Embora qualquer piloto esteja vulnerável a ser uma vítima da complacência, aqueles que trabalham em empresas menores, longe do alcance dos setores de treinamento e padronização de uma grande linha aérea, talvez estejam mais suscetíveis. Em um grupo pequeno, todos os pilotos se conhecem e sentem-se confortáveis uns com os outros e aprendem a fazer as coisas sem criar atritos. Na medida em que se sentem mais confortáveis, as tarefas mais chatas deixam de ser feitas e, quanto mais atalhos são tomados sem causar incidentes, mais ficam tentados a repeti-los. Tudo isto vai surgindo sem que a pessoa perceba.

Pilotos deixam de seguir os procedimentos padrão por se julgarem conhecedores profundos do avião ou do tipo de voo. Outras vezes, tomam decisões que diminuem as margens de segurança que existem nas normas e regulamentos de aviação por se sentirem confortáveis com uma condição após repeti-la por várias vezes. Até o dia em que algo acontece, até o dia em que ele comete um erro (sim, você comete erros), mas agora as margens de segurança e os procedimentos não estão mais lá para protegê-lo.


COMBATENDO A COMPLACÊNCIA

Existem várias maneiras de combater a complacência nas operações de voo. A primeira e mais importante consiste em aceitar que esteja acontecendo com você.  Admita a possibilidade, você é um piloto experiente, faz esse trabalho há anos e repetidas vezes, conhece tudo de trás para frente.  Você acredita mesmo que seu nível de alerta e de atenção aos detalhes hoje é o mesmo de quando começou na atividade? Ou você agora está mais relaxado, às vezes relaxado demais? Será que você ainda conhece os procedimentos com o mesmo nível de proficiência que os pilotos que acabaram de sair do treinamento?
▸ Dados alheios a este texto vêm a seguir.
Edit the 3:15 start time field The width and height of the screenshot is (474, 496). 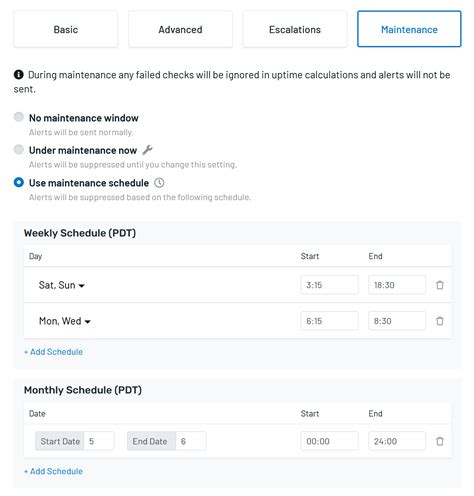pos(330,285)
Se entendermos que é possível de acontecer, então vejamos que ferramentas podemos usar para combater a complacência:
  • Estudo: procure estar atualizado com a sua aeronave e com a sua operação, o que nem sempre é fácil pois a aviação está em evolução constante; por isso mesmo, estar atualizado exige algum esforço da sua parte e envolve reler os manuais de sistemas, os procedimentos normais e de emergências, boletins operacionais e os regulamentos de tráfego aéreo, entre outros; uma outra ação bastante recomendável é a leitura de relatórios de acidentes com aeronaves iguais à sua ou aeronaves diferentes mas com o mesmo tipo de operação; as fontes de informação são inesgotáveis e o aprendizado é muito grande; aprenda com o erro dos outros.
  • Disciplina: com aquele conhecimento na cabeça, é preciso haver uma decisão consciente de empregá-lo todo o tempo, não somente quando for conveniente; voe e opere a sua aeronave conforme os padrões recomendados; a complacência corrói a disciplina e a falta de disciplina alimenta a complacência; é um circulo vicioso, traiçoeiro, que você precisa perceber e cortar antes que o pior aconteça;
  • Companheirismo: quando você voa como parte de uma tripulação, a melhor ferramenta contra a complacência é ter ao seu lado um colega que esteja monitorando a operação e que esteja disposto a falar; nenhum ser humano é perfeito e nenhum piloto opera com perfeição todo o tempo; erros operacionais acontecem a toda hora e ter alguém disposto a falar vai aumentar sua percepção sobre seus erros; lembre-se, é muito mais fácil identificar a complacência nos outros do que em si mesmo, portanto não é má idéia confiar na avaliação do seu parceiro; e, quando receber uma crítica, sua reação deve ser compatível, ou seja, você não deve desmerecer o comentário do colega que está disposto a te ajudar;
Complacência é um fator significativo em acidentes aéreos e surge sorrateiramente, rebaixando os padrões até o momento em que os riscos nem mais são percebidos com clareza, como vimos no acidente com o Gulfstream. Assim, é importante reconhecer as condições que facilitam seu aparecimento, identificar os seus sintomas e ter disposição para combatê-los. As ferramentas estão aí e são muito mais fáceis de serem adotadas do que se ver envolvido nas consequências de um acidente. Com todas estas informações, esperamos ter cada vez menos casos como daquele piloto que, perguntado se sabia a diferença entre ignorância e complacência, respondeu: “eu não sei e não me importo...”.



Referências:
- Complacency in Risk Management, Don Andrews
- Edge of Envelope Flying, Russel Williams
- Countering Complacency, James Albright
- Complacency in the Flight Department, Mario Pierobon
- The Curse of Complacency, Terry Tolleson
- Complacency, Eddie Haskel

24 comentários:

  1. Muito bom David !! Gostaria de poder usar seus textos com meus alunos de Ciências Aeronáuticas em sala de Aula. Eles são excelentes e tão práticos e objetivos. Como faço para conseguir seus textos ? Beijos Conceição ( Concita)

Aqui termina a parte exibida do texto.